OBJECTIVE:Cyclophosphamide (CYC) is an immunosuppressant drug widely used to treat various diseases including lupus nephritis, but its efficacy highly varies from individual to individual. This pharmacogenomics association study searched for genetic variations associated with CYC efficacy. METHODS: Genome-wide association scan was performed for 109 Korean patients with systemic lupus erythematosus with lupus nephritis (classes III-V) who received intravenous CYC induction therapy. Genetic differences between responders and nonresponders were examined using Cochran-Armitage trend tests, and genotype imputation was used for defining the association locus.
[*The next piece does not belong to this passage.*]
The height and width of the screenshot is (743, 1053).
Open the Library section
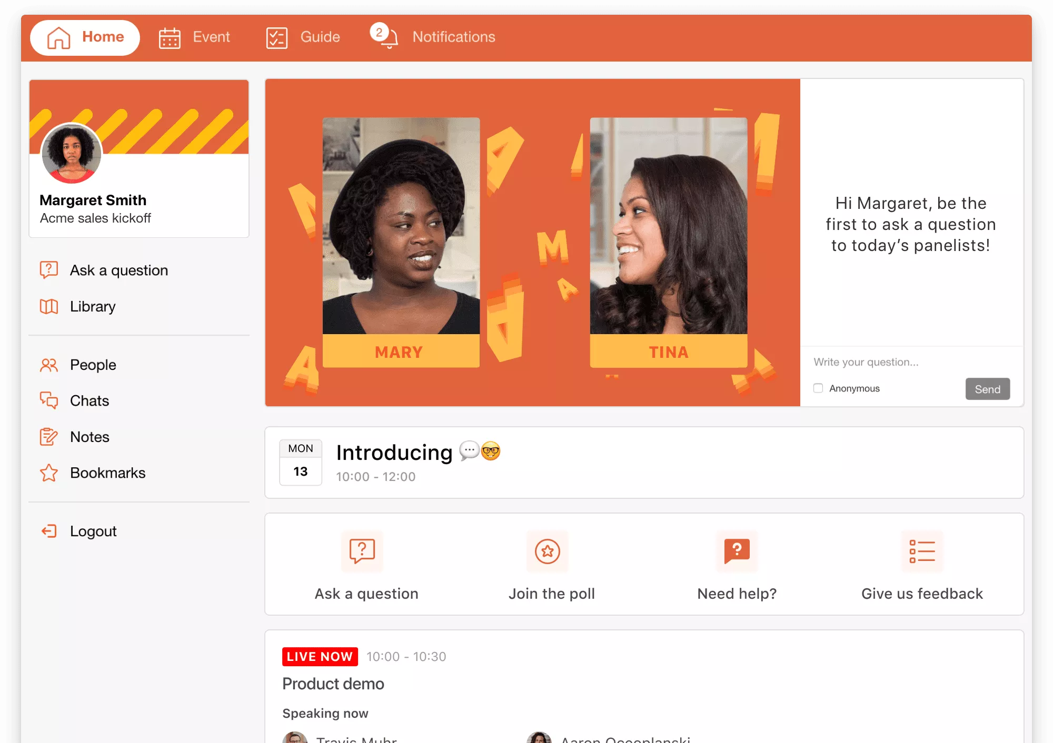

RESULTS: Genetic polymorphisms in the Fcγ receptor gene (FCGR) cluster at human chromosome 1q23, previously associated with lupus nephritis susceptibility, were associated with the response to CYC treatment for lupus nephritis. Significant response association was found for 3 perfectly correlated (r(2) = 1) single-nucleotide polymorphisms (SNP): rs6697139, rs10917686, and rs10917688, located between the FCGR2B and FCRLA genes (p = 3.4 × 10(-8)). Carriage of the minor alleles in these SNP was found only in nonresponders (31%) and none in responders (0%). CONCLUSION: This first genome-wide association approach for CYC response yielded a robust profile of genetic associations including large-effect SNP in the FCGR2B-FCRLA locus, which may provide better insights to CYC metabolism and efficacy.